## EXERCISE AIM
In the entries below, spot each line with the word "will" and copy it.

:::

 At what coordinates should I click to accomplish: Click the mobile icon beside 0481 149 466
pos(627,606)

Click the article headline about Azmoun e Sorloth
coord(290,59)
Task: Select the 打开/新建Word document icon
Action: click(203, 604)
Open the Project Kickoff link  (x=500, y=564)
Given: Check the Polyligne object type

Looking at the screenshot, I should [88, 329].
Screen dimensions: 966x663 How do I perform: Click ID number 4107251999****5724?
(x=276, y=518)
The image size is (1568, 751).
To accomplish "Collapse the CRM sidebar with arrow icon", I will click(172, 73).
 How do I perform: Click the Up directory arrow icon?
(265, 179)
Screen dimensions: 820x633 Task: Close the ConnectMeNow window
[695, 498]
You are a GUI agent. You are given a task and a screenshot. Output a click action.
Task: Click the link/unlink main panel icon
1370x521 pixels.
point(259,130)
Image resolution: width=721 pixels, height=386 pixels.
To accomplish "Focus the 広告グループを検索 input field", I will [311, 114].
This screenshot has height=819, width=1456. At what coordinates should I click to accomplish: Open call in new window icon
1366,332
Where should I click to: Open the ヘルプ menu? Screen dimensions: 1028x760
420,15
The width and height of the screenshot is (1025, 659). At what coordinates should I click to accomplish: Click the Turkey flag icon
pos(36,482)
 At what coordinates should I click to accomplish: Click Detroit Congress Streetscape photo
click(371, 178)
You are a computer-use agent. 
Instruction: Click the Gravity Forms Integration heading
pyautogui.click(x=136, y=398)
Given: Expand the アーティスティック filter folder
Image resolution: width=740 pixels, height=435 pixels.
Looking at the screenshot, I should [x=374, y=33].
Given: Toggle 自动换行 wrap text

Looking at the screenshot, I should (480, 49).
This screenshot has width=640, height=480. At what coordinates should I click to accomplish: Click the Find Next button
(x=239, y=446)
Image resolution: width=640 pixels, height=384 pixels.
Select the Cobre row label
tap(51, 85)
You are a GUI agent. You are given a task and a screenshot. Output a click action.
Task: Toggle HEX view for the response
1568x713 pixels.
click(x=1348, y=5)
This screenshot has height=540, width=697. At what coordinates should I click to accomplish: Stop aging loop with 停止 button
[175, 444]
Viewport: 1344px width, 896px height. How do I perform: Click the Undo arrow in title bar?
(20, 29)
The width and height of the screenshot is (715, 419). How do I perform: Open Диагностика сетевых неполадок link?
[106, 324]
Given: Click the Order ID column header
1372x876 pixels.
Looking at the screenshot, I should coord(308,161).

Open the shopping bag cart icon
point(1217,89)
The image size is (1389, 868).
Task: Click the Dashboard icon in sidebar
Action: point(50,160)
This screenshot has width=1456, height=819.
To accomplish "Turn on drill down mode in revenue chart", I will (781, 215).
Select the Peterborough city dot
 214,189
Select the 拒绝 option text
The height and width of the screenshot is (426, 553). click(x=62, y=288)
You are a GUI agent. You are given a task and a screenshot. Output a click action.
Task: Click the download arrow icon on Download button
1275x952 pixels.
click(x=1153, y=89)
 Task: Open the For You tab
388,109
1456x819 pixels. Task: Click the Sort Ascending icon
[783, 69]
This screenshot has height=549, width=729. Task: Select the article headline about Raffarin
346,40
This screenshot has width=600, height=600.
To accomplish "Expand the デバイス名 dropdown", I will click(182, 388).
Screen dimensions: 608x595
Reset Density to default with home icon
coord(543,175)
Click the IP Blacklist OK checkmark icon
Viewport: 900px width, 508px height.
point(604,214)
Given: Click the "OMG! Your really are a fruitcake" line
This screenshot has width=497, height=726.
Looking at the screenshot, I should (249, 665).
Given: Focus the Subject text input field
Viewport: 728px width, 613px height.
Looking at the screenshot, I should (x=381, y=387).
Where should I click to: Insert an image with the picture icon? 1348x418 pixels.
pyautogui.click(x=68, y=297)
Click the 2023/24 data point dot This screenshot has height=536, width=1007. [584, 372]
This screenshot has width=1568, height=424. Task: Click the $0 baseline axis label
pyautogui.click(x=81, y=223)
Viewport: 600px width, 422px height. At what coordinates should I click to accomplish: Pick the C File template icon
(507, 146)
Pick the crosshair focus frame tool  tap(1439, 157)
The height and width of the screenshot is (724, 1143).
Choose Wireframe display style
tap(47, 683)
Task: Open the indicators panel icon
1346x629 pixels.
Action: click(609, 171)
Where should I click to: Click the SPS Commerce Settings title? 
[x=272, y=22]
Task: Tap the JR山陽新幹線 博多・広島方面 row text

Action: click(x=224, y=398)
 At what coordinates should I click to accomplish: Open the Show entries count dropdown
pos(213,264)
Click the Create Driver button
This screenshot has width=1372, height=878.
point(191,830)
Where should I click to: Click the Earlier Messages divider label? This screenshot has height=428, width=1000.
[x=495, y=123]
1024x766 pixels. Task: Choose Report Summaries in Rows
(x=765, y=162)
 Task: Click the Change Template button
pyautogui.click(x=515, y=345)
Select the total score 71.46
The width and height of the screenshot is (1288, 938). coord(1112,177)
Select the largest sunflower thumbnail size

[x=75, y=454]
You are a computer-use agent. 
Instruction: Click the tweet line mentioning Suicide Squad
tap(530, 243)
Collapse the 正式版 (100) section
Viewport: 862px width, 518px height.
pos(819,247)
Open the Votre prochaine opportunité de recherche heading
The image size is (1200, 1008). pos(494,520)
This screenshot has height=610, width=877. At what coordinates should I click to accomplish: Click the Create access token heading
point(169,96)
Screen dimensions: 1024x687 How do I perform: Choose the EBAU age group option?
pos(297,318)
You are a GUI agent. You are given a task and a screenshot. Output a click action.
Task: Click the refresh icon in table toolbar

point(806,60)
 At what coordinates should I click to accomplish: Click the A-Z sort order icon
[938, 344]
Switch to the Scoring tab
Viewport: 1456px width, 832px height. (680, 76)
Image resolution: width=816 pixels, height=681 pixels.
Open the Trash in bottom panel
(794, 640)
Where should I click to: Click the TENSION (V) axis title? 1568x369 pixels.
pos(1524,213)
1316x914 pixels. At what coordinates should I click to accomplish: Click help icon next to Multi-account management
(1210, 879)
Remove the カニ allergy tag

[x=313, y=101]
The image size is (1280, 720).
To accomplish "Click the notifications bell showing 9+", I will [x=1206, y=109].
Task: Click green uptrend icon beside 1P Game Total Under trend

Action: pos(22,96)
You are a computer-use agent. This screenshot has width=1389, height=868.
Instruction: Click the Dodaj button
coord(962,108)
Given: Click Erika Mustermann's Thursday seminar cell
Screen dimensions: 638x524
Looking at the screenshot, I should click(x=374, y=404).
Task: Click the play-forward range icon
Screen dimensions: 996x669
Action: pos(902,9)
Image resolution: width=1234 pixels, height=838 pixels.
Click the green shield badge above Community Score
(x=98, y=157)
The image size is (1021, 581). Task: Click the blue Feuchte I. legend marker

:::

## WRITTEN REPLY
To accomplish "Collapse the CRM sidebar with arrow icon", I will click(172, 73).
To accomplish "Focus the 広告グループを検索 input field", I will [311, 114].
To accomplish "Turn on drill down mode in revenue chart", I will (781, 215).
To accomplish "Expand the デバイス名 dropdown", I will click(182, 388).
To accomplish "Click the notifications bell showing 9+", I will [x=1206, y=109].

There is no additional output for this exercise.